Q: I sometimes get frustrated with the Church and all the rules about “do this” and “don’t do that.” I believe that God just wants us to be happy.
A: Thank you for writing. I really appreciate your frustration. In fact, there were many years when I experienced something similar. I saw the Catholic Church as constantly claiming to have some special insight into right and wrong, and intensely interested in telling me how to live. I was convinced of the words you wrote: “God just wants me to be happy.”
So let me begin by saying that I can understand a part of where you are coming from and what you might mean. But let’s get down to it: Does God just want me to be happy?
Actually, no. He doesn’t. At least not in the way that most people mean. But before we get to that, we have to understand our terms. What is “happiness”? What does the word mean? I mean, we have a Declaration of Independence that claims we all have a right to, among other things, the “pursuit of happiness.” If this is such an inalienable right, I should understand what this thing I have a right to pursue actually is.
…to “be happy” means to “choose moral excellence” more than it has anything to do with feelings of well-being.
Well, this is where we might experience a little tension. To the modern mind, “happiness” means “to feel good.” If I “feel good,” then I am happy, and if I tell you that I’m happy, you are likely to conclude that I’m telling you that I feel good. I think that we can all agree that this is typically what we mean when we use this term. Therefore, when we read something like the Declaration of Independence (or the above statement that “God just wants us to be happy”) we often translate this to “you have the right to pursue feeling good,” or “God just wants us to feel good.”
But to the great men and women of the past, “happiness” did not mean feeling good, it meant doing good or being good. This goodness was not rooted in a pleasant feeling but was rooted in the moral law. To “be happy” means to be just. It means to be honest. The original meaning of the word happy (in Greek, “eudaimonia”) means to have what is most desirable for flourishing.

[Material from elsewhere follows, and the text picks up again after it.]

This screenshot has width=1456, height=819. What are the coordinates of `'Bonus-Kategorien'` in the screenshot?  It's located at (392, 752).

Therefore, to “be happy” means to “choose moral excellence” more than it has anything to do with feelings of well-being.
(On a related tangent, the English word “happy” comes from the word “hap,” which means “chance.” I “happen” to feel “happy”; it is a mere accidental state of feeling. There is no way to make this a permanent thing; it all comes down to chance. How do I have a “right” to pursue a chance feeling of well-being?)
But wait! I thought that God loves us! Yes. He most definitely does. But what is love? Is it mere affection without definition? Is God’s love mere permissiveness? I think that many of us would like to imagine God according to these terms. This isn’t new to us. In fact, my pal C.S. Lewis wrote about this in his book, “The Problem of Pain,” saying:
“What would really satisfy us would be a God who said of anything we happened to like doing, ‘What does it matter so long as they are contented?’ We want, in fact, not so much a Father in Heaven as a grandfather in heaven — a senile benevolence who, as they say, ‘liked to see young people enjoying themselves,’ and whose plan for the universe was simply that it might be truly said at the end of the day, ‘a good time was had by all.”

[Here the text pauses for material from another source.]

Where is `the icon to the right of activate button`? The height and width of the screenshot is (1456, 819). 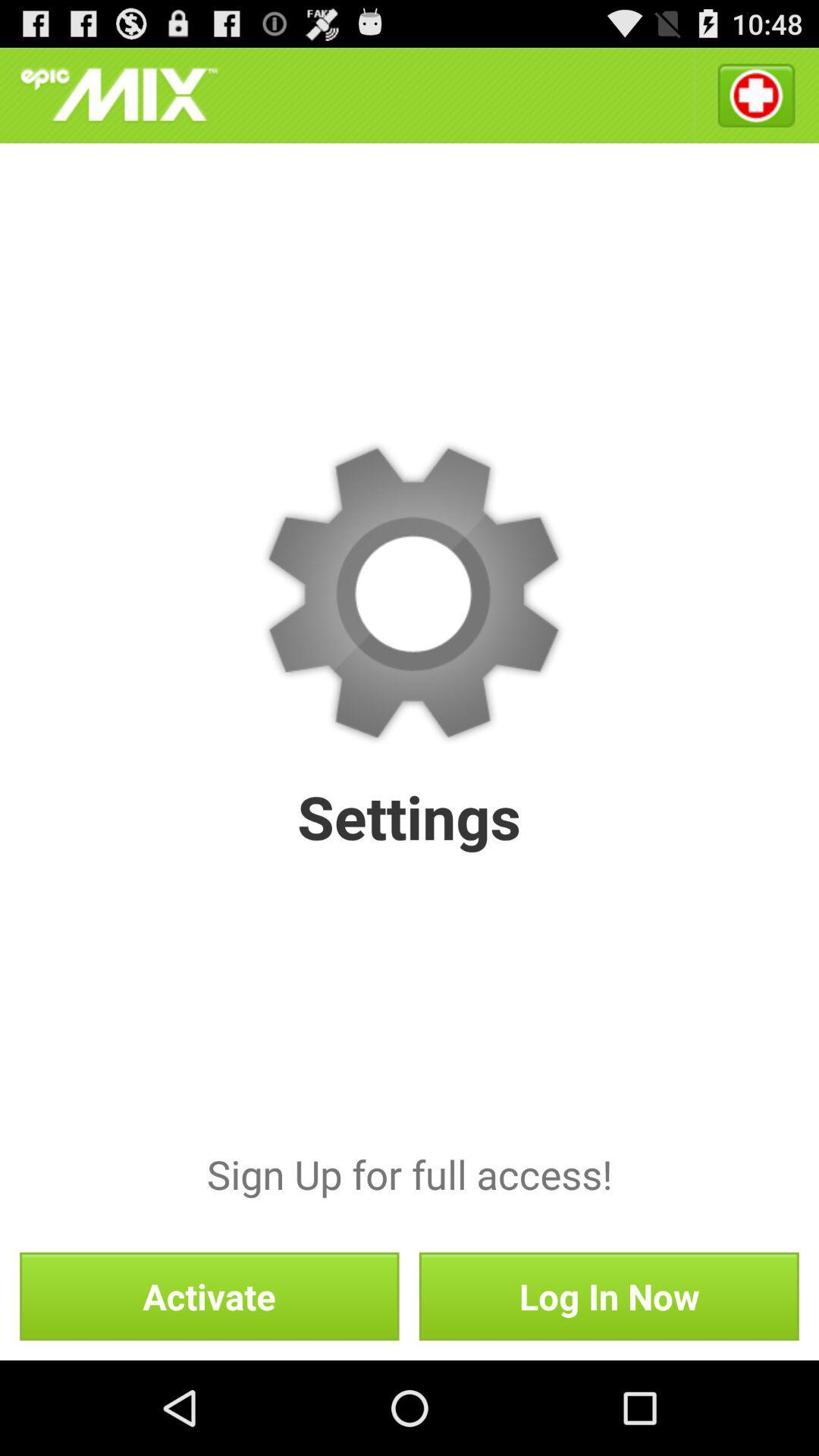 the icon to the right of activate button is located at coordinates (608, 1295).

…there are things that you and I want that God does not want for us. God wants our good.
God loves you. But the hard fact is that not everything we want is good for us. Therefore, there are things that you and I want that God does not want for us. God wants our good. It is absolutely critical that we get this right: God is “for us” (and if God is for us, who can be against?). But that means something very clearly: Everything that is an enemy of who he has made us to be is hateful to God. God hates. God hates lies, gossip, greed, using other people, drunkenness and anything that takes us away from worship of him and love of others.
In the end, God does not just want us to be happy (in the ancient or modern sense). To “just” be happy in either sense is still too little for God. Ultimately, if there is anything that God “just” wants, it is this: God just wants us to be his.